I’ve written my program but should it take days to get to the answer?

Absolutely not! Each problem has been designed according to a “one-minute rule”, which means that although it may take several hours to design a successful algorithm with more difficult problems, an efficient implementation will allow a solution to be obtained on a modestly powered computer in less than one minute.

I decided to take this to heart and attempt to design something more clever.

Brute Force Issues
#

I’ve already implemented one optimization above: only check odd numbers. I also just return n=1 and n=2 as adhoc facts to allow a blanket elegance to my while loop. This was very simple to add with a few characters to the range function. Unfortunately, this doesn’t really optimize it by much. Most of the time in the function will be when we encounter a prime number.
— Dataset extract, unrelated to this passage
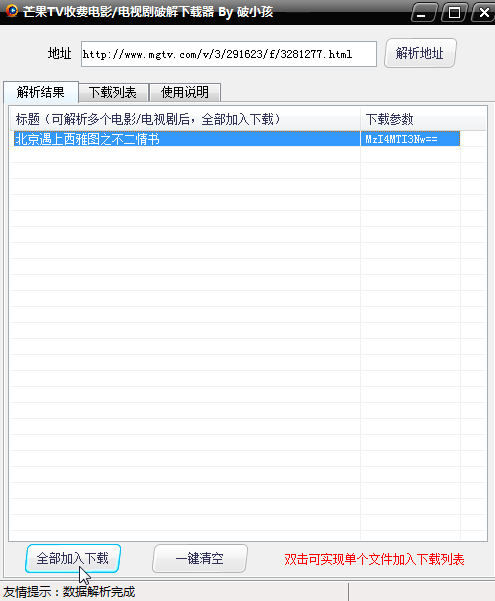The height and width of the screenshot is (601, 495).
Task: Click the empty right pane of the status bar
Action: click(422, 592)
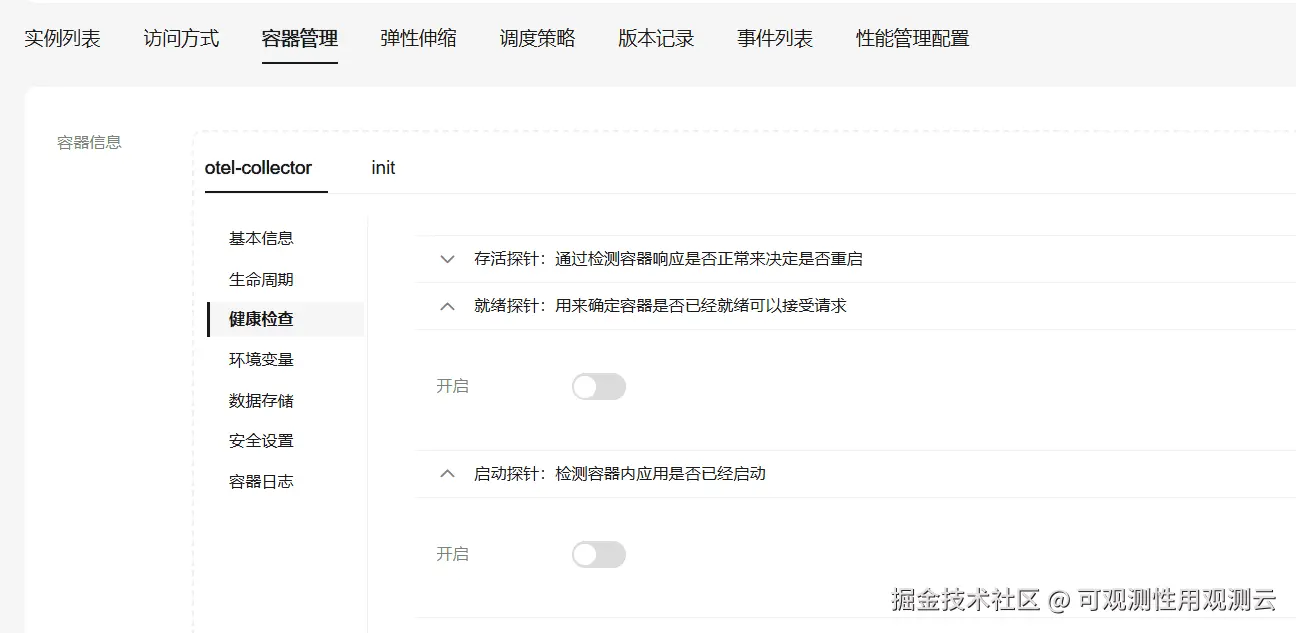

To demonstrate this, I’ve recorded it with the line magic timeit function for prime numbers up to $10,000$.

%%timeit

prime_sum = 2
bound = 10000

prime_list = []
# we skip every even number since we know it's not prime
for n in range(1, bound+1, 2):
    if is_prime_brute(n):
        prime_list.append(n)
        prime_sum += n
268 ms ± 2.19 ms per loop (mean ± std. dev. of 7 runs, 1 loop each)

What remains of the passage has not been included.